The people behind LastPass are much, much more intelligent than you or I in the context of cryptography and online security. They know what they are doing. They know the responsibility they uphold. If the idea of an online password manager was easily debunked by a bunch of mainstream users going "What? Store my passwords online? Haha how stupid", than it wouldn't f***ing exist in the first place. Yes, they got hacked. Yes, it was unfortunate. However, their track record has been pretty good up until this point, and the fact that only hashes of a master password (and not a single password or hash or encrypted file) was all that was retrieved, and combined with the fact they're taking pretty extreme measures going forward including forcing master password resets for everyone and adding additional IP-based authentication checks for foreign IPs, that all tells me that they're taking it seriously enough that this will be less likely going forward.

 

Yes, there is irony in the fact that an online password manager got hacked.

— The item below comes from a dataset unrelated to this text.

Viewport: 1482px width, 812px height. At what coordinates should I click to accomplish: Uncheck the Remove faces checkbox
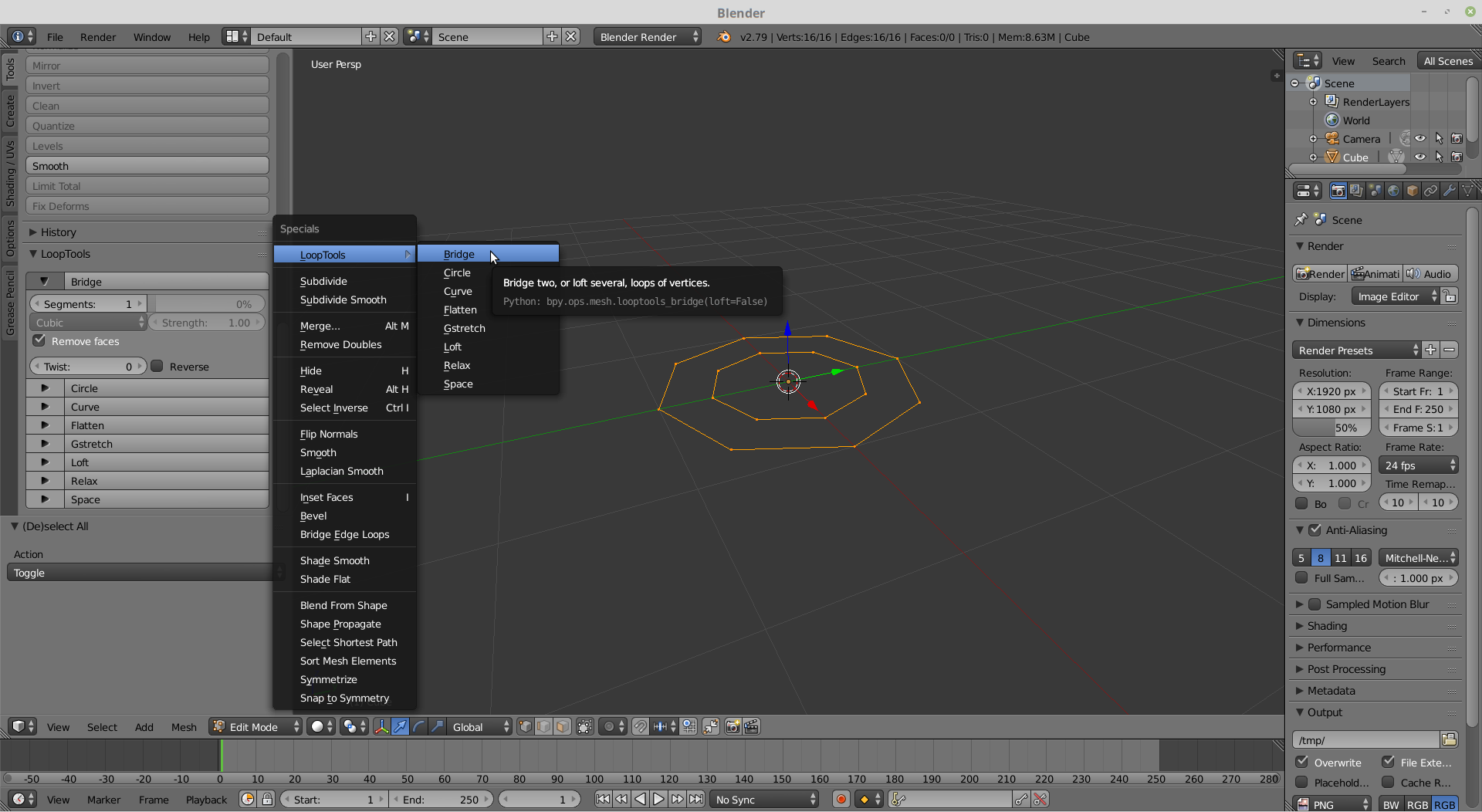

But a server is a server is a server. There are many, many things you can do to keep it safe and still be vulnerable, and LastPass does have to balance convenience and security, and thus far, they've done a decent job, and I have no doubt it's going to be now more skewed towards security and not convenience.

Change your master password, and you're perfectly fine. It just simply is not possible for anyone to have cracked your password in the time between the breach and the announcement. The hardware just doesn't even exist, and even if they had the power of the world's supercomputers, it still wouldn't happen before you change your password.

Don't eat FUD. Don't get your security news from CNet or your local TV station. Make an effort to understand security and you'll realize why so few security professionals are worried about this, and why it's an inconvenience at worst to have to change your master password.

[hazelnut]

Almost all hacked sites do damage limitation in posting things like ''well they only got this'' and 'we aren't worried''

 

It made me smile to see ''The people behind LastPass are much, much more intelligent than you or I in the context of cryptography and online security. They know what they are doing'' followed up with ''Yes, they got hacked. Yes, it was unfortunate.''

 

Somewhere someone slipped up at Lastpass no matter how little or how much was taken (we never get the full behind the scenes story anyway) You cannot beat a bit of yellow paper stuck to the wall next to your pc  

[Winapp2.ini]

A bit of sanity admist the chaos these events bring is always refreshing

[mta]

It's pretty damn embarrassing when a security company whose sole aim is to provide a solution to manage all your passwords finds itself in this position.

It makes no difference what was taken or how useful that info was to the hackers, the fact it happened at all must raise fundamental concerns to all LastPass users.

The level of trust would never be the same and purely on that, you'd have to question why you would continue using their service.

[Winapp2.ini]

One could say the same about banks (who themselves often do the robbing too..), yet most people still have accounts!

[hazelnut]

LastPass Joins the LogMeIn Family

https://blog.lastpass.com/2015/10/lastpass-joins-logmein.html/

 

The comments under the article say it all. Not want people wanted to have happen, I can imagine lots of people now searching for a new password manager.